Derivado del latín praesagium, esta palabra se refiere al conocimiento de las cosas futuras mediante señales o fenómenos visibles, o invisibles para las personas normales, pero siempre perceptibles y significativas para el que haya desarrollado el don de la profecía. Esta dádiva divina, o simplemente parapsicológica, acompaña la Historia de la Humanidad desde siempre.

El hombre, temeroso de los infortunios y sediento de felicidad, ha recurrido a los adivinos, los magos, los astrólogos, los “mediums”, para desvelar en algo su futuro individual y colectivo.

Aún en los finales del siglo XX, y a pesar del general escepticismo, los presagios y profecías siguen teniendo un enorme peso psicológico.

En mi último viaje a Francia, hace pocos meses pude constatar de qué manera preocupaba la visita del Papa a la ciudad de Lyon. La causa es una profecía de Nostradamus que dice: “El pontífice romano acérquese a la ciudad que riegan dos ríos. Tu sangre será allí escupida. La tuya y de los tuyos, cuando florezca la rosa”. Se da el caso de que la ciudad de Lyon está bañada por dos ríos, el Ródano y el Saona, y que en esta ciudad abundan las rosas. No faltó el que relacionase la mención de la flor, con la que enarbola el símbolo del Partido Socialista.

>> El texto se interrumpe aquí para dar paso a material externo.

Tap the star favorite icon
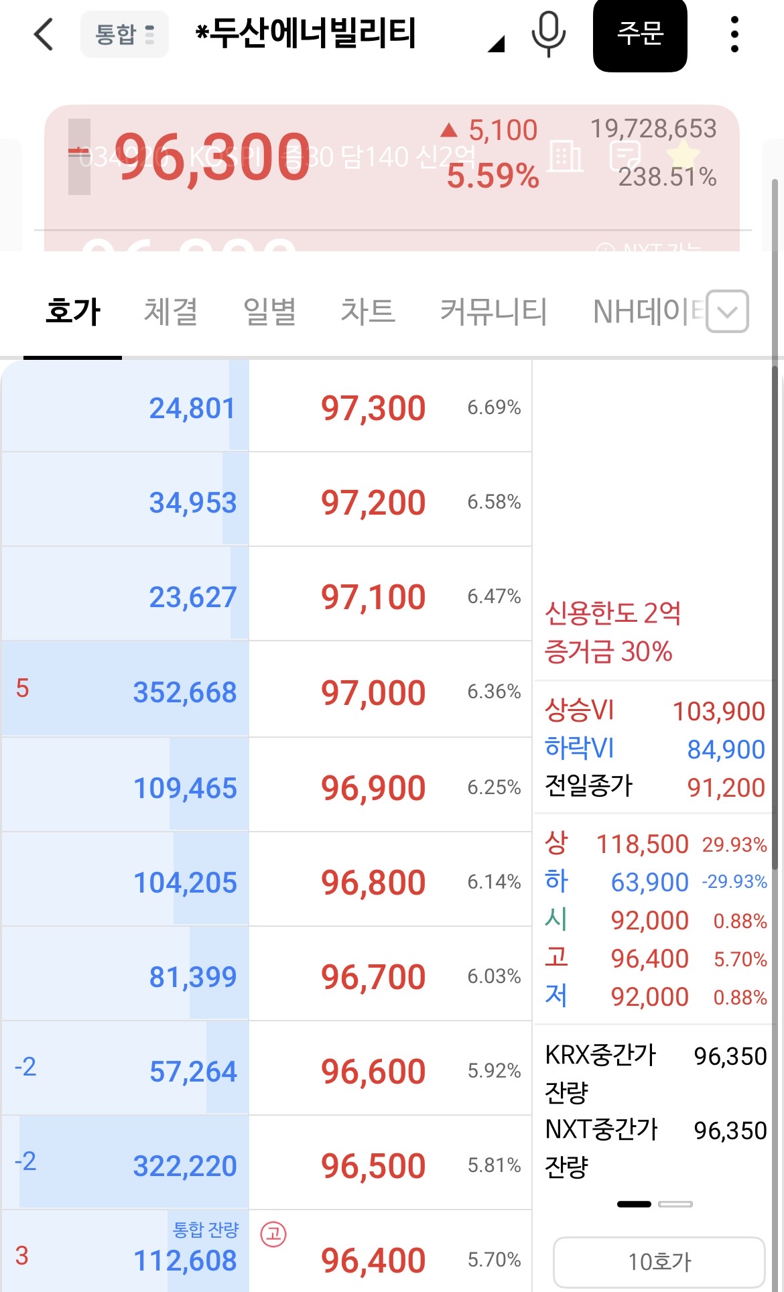 pos(683,154)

En los momentos en que escribo, finales del mes de septiembre, el séptimo sucesor del santo cura de la localidad de Ars ha manifestado que la profecía ya se ha cumplido y que Juan Pablo II no corre mayor peligro que el del terrorismo que asola Francia. El padre Thevenard se refiere a Pío VI, muerto de una infección pulmonar que le hacía esputar sangre, en 1799, en Valence, localidad cercana a Lyon y bañada por los dos ríos, y en una casona que tenía un famoso jardín de rosas.

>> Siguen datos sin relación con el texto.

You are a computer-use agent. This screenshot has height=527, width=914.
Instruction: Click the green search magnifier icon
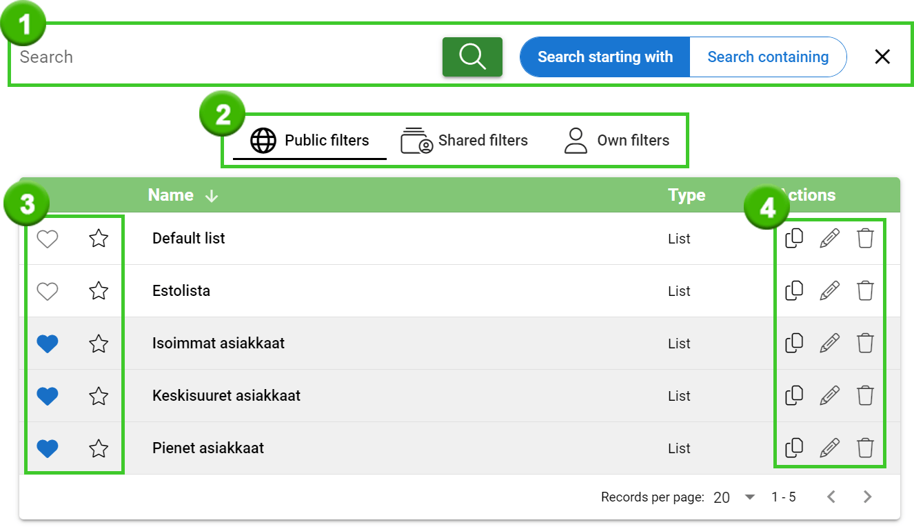[x=472, y=57]
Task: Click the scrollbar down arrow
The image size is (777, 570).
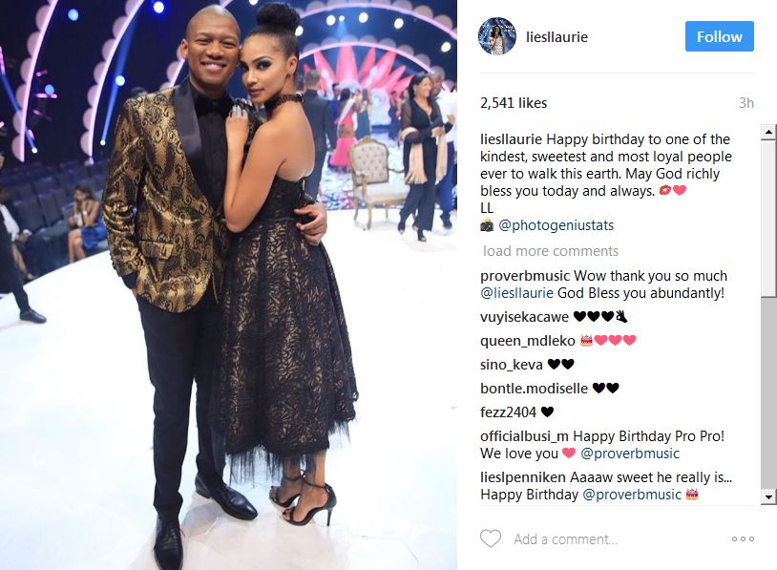Action: 768,496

El enigmático sabio francés al que conocemos como “Nostradamus” vivió entre los años 1503 y 1566. Su Centurie Astrologiche y otros escritos, algunos de los cuales hoy se consideran apócrifos, proyectan un conjunto de acontecimientos futuros a través de unos 550 años después de su muerte. Es tan oscura su versión, que los diferentes estudiosos no se han puesto de acuerdo prácticamente sobre nada de lo que dice; y así, unos lo tienen por un verdadero vidente que señala hechos inexorables, y otros, por un alucinado que hace juegos de palabras que, según se miren, pueden relacionarse con una persona u otra, de diferentes épocas. Pero, por lo general, si tomamos sus palabras literalmente y no las oscurecemos aún más con nuestros comentarios, se advierten una serie de descripciones verdaderamente proféticas, aunque de manera puntual y escasa.

Para los que se asombren de que un sacerdote cristiano y católico haga referencias a estas cosas como si creyese en ellas, quiero recordar que toda la historia de la Iglesia de Roma, y otras formas del Cristianismo, están llenas de citas de presagios, y que no pocos papas – como Silvestre II y Gregorio VII – dedicaron sus horas con admirable tesón a las Llamadas Ciencias Ocultas. Una sutil diferencia entre las “profeciu”, que vendrían de Dios, y los “presagios”, que serían inspirados por el diablo, los salvó a ellos y a otros muchos sacerdotes de las hogueras de la Inquisición.

La misma Biblia clasifica nueve formas de adivinación:

1) Meonen, como la nombra Moisés: es la astrología judiciaria o apotelesmática; ésta se practicaba por la inspección y observación de todos los astros y fenómenos de las nubes.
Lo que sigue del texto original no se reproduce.